= Beginning of Section =

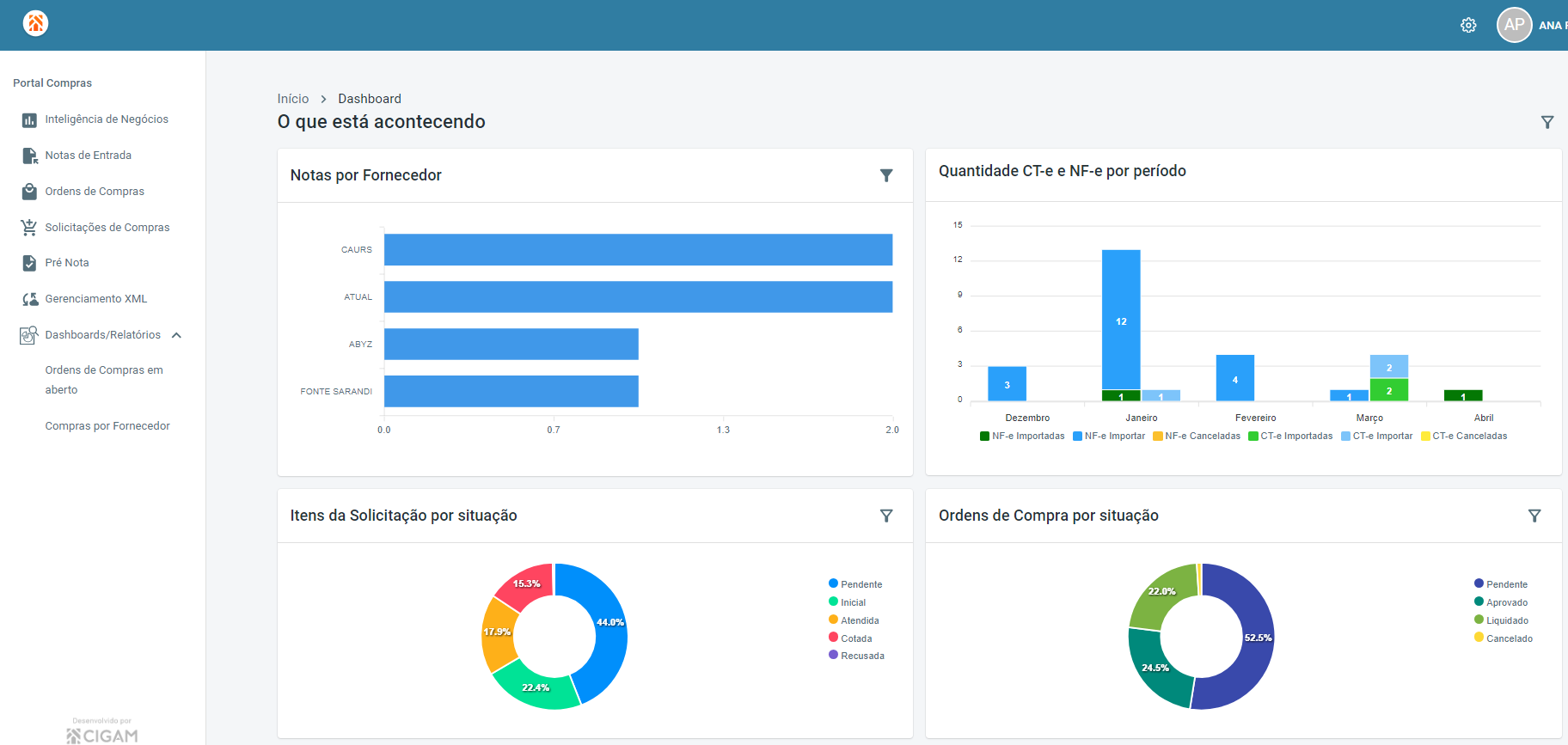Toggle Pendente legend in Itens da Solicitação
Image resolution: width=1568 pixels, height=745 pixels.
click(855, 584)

= End of Section =
= Beginning of Section =

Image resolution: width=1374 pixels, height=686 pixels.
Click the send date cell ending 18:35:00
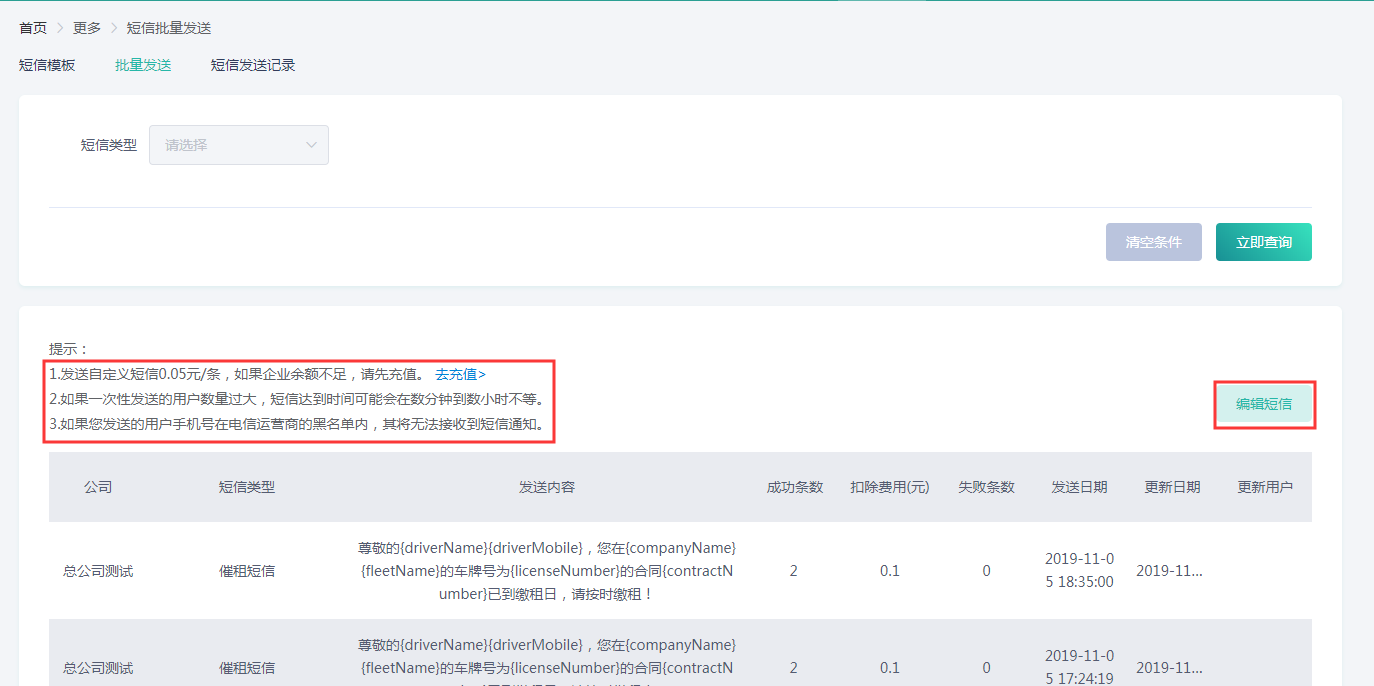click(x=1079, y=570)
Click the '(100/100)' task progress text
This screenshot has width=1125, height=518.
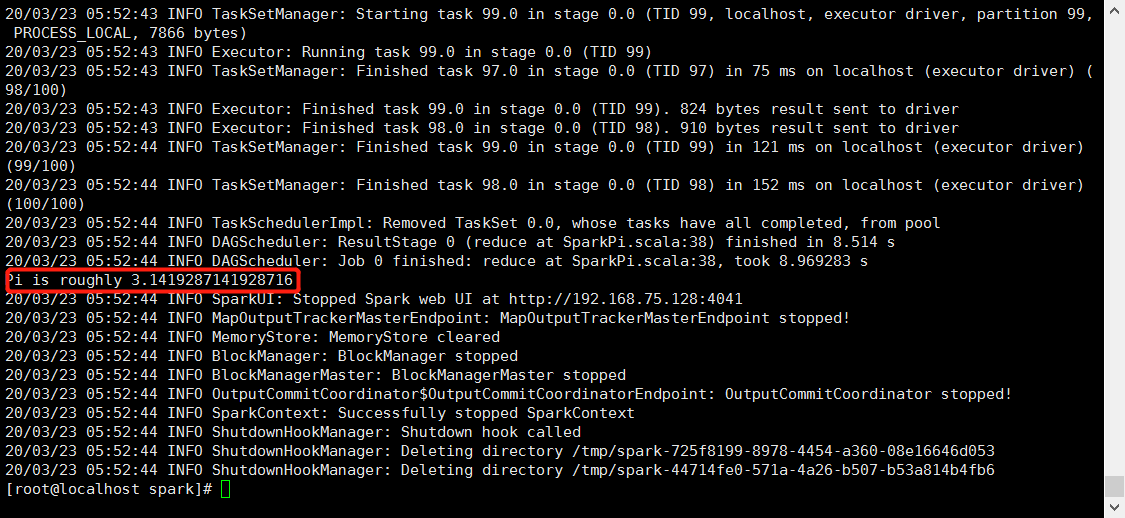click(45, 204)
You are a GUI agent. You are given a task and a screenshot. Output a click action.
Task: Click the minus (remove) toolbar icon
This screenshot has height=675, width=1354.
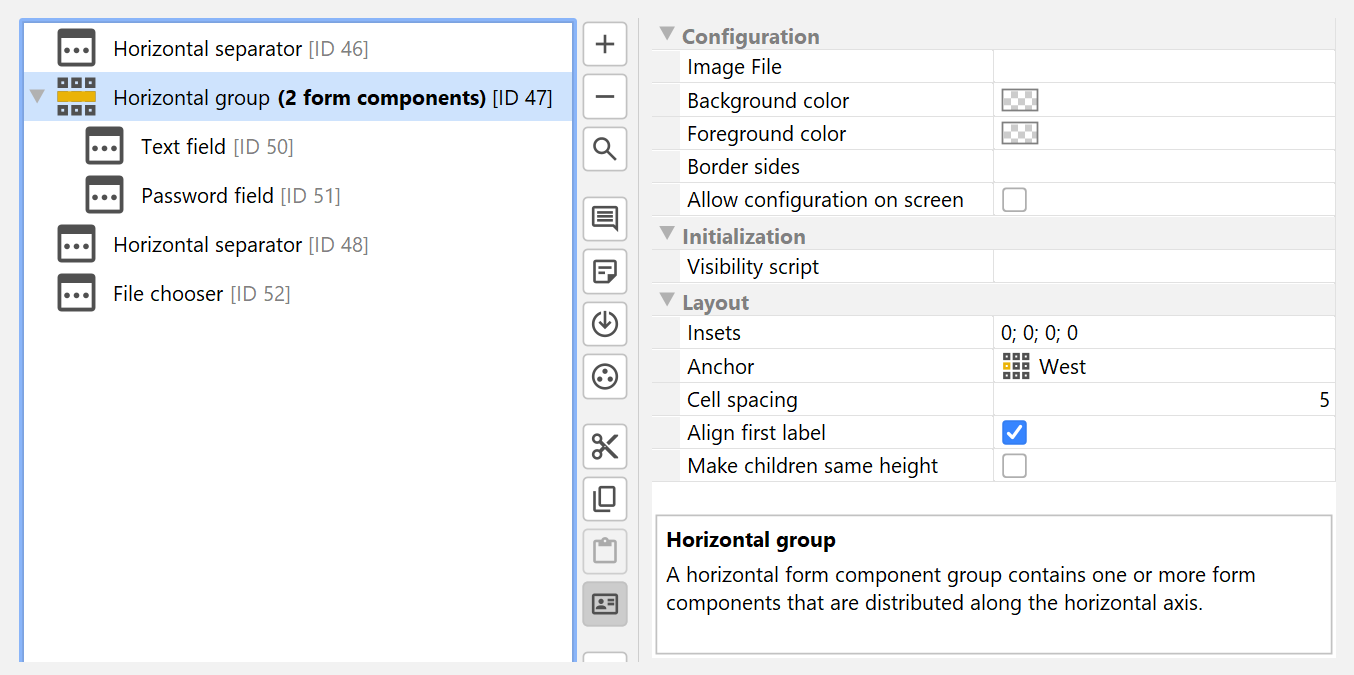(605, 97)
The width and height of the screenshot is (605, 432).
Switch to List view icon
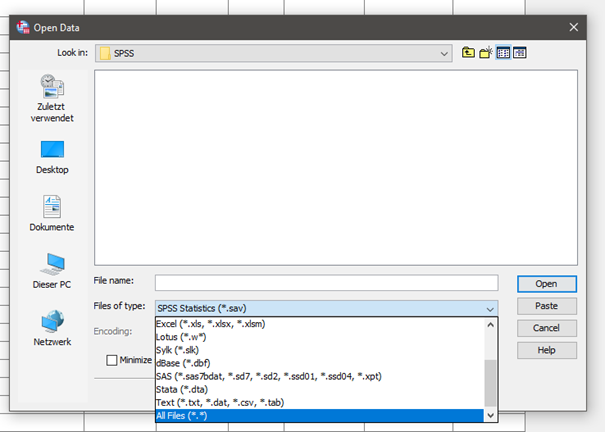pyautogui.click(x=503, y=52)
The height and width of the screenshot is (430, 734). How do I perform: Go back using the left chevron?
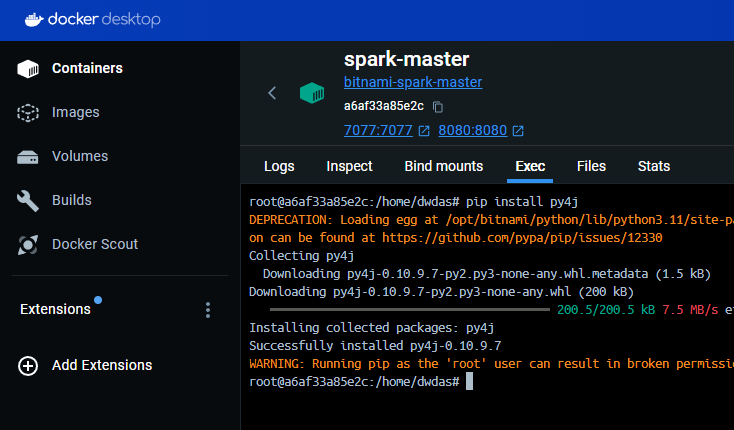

= End of Section =
= Beginning of Section =

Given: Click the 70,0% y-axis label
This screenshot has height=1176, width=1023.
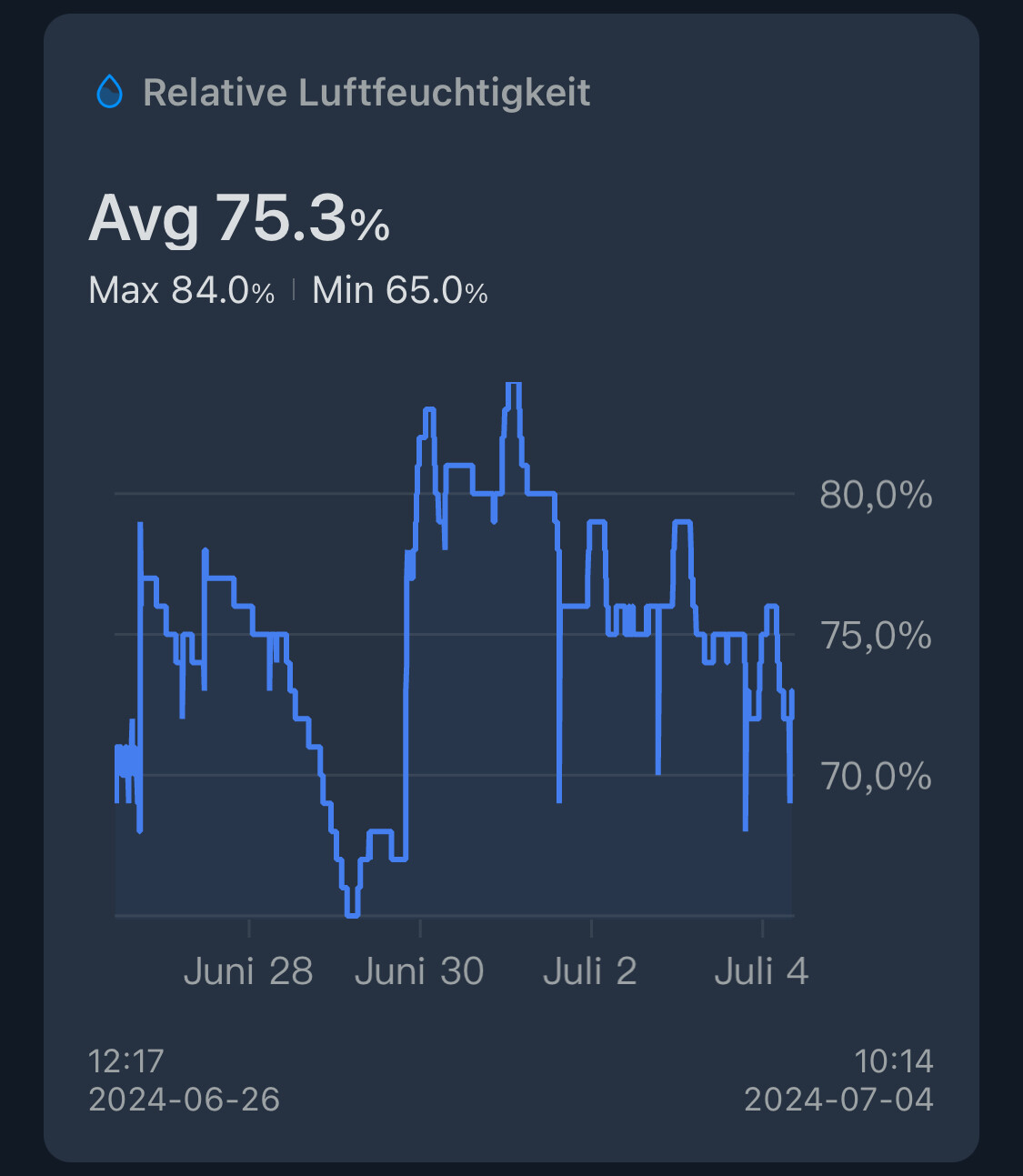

= End of Section =

**WHAT IS BEING ASKED:** Using the records above, copy word for word the line with "Given: Click the 70,0% y-axis label", the line with "This screenshot has height=1176, width=1023.", and every line between them.

**SOLUTION TO THIS PROBLEM:**
Given: Click the 70,0% y-axis label
This screenshot has height=1176, width=1023.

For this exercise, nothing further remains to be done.